To multiply two multinomials multiply every term in the second factor by each term in the first factor. Add these. Then combine like terms and simplify. 
Let us suppose the first multinomial has m terms and the second has n terms. When we apply the rule, we will get a total of m•n terms. Of course, many of these may possibly be combined to get the final simplified expression.
For an example, consider:
(a + b + c)•(x + y)
Since the first factor has 3 terms and the second has 2 terms, we should expect to get a total of 6 terms:
multiplying the first term of the first factor by every term in the second  a•x + a•y 
multiplying the second term of the first factor by every term in the second  b•x + b•y 
multiplying the third term of the first factor by every term in the second  c•x + c•y 
adding them all together  a•x + a•y + b•x + b•y + c•x + c•y 
In this case, because we have used all different variables, the final expression cannot be simplified by combining terms.
As a more specific example, consider:
(x^{2} + 2x + 5)•(x + 3)
This problem also is to multiply a multinomial with 3 terms by a multinomial with 2 terms so we should expect to get 6 terms. Applying our process, we get:
multiplying the first term of the first factor by every term in the second  x^{2}•(x+3)  =  x^{2}•x + x^{2}•3  =  x^{3} + 3x^{2} 
multiplying the second term of the first factor by every term in the second  2x•(x+3)  =  2x•x + 2x•3  =  2x^{2} + 6x 
multiplying the third term of the first factor by every term in the second  5•(x+3)  =  5•x + 5•3  =  5x + 15 
adding them all together  x^{3} + 5x^{2} + 11x + 15 
For this example we initially get two terms containing an x^{2} and two terms with an x which can be combined to reduce the original six terms to a final four.
We have laid out the various products vertically; however, more typically the initial terms are written horizontally, then simplified:
(x^{2} + 2x + 5)•(x + 3) = x^{3} + 3x^{2} + 2x^{2} + 6x + 5x + 15 = x^{3} + 5x^{2} + 11x + 15
Either way is fine. The vertical layout is easier to visualize and to check intermediate results. The horizontal layout takes least room. Use whichever is easiest that can be done correctly!
Another alternative is arrange the terms in a table with those in the first factor down the rows and those in the second factor across the columns. Then fill in the table with the products:
 x  3 
x^{2}  x^{3}  3x^{2} 
2x^{ }  2x^{2}  6x^{ } 
5^{ }  5x^{ }  15^{ } 
and finally add all the individual pieces together and simplify:
x^{3} + 3x^{2} + 2x^{2} + 6x + 5x + 15 = x^{3} + 5x^{2} + 11x + 15
Whichever is the easiest method for you to perform the multiplication without error is the best for you!
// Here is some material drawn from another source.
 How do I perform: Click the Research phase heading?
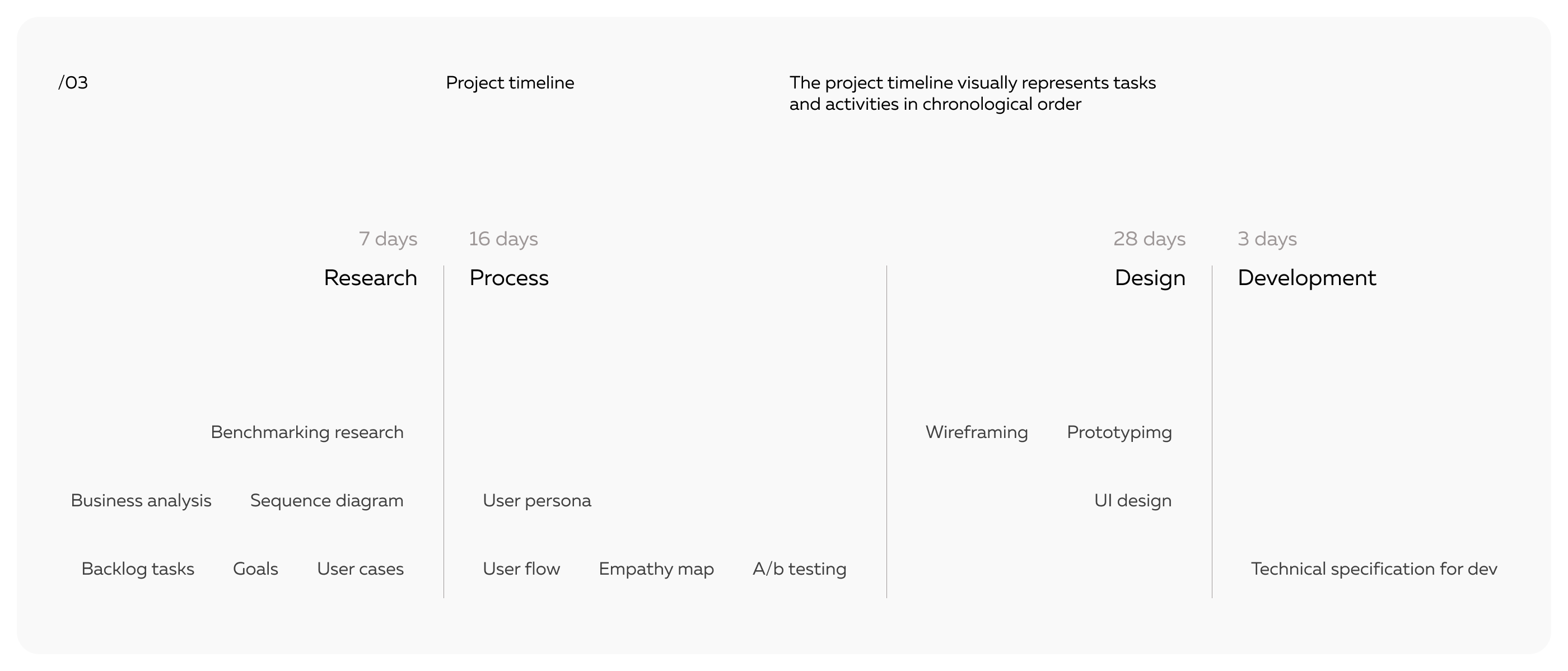click(x=370, y=278)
The FOIL rule is simply a special case of this more general rule. In this case m = 2 and n = 2 so we should expect initially to get four terms—the four terms represented by the four letters of FOIL!
So how many terms should we initially get if we multiply the following?
(x^{4} + 2x^{3} − 5x^{2} + 3x + 4)(2x^{2} − x + 2)
Since we have five terms and three terms, we should get a total of 15 terms!
Because the highest power of x in the final result is x^{6} (which comes from multiplying the two respective terms with the highest powers in the two factors), and any sixth degree polynomial can be written with only seven terms (a term for each of the six different powers of x and a constant), we should expect to be able to combine some terms to reduce the 15 to 7 terms!
Try it and check your results!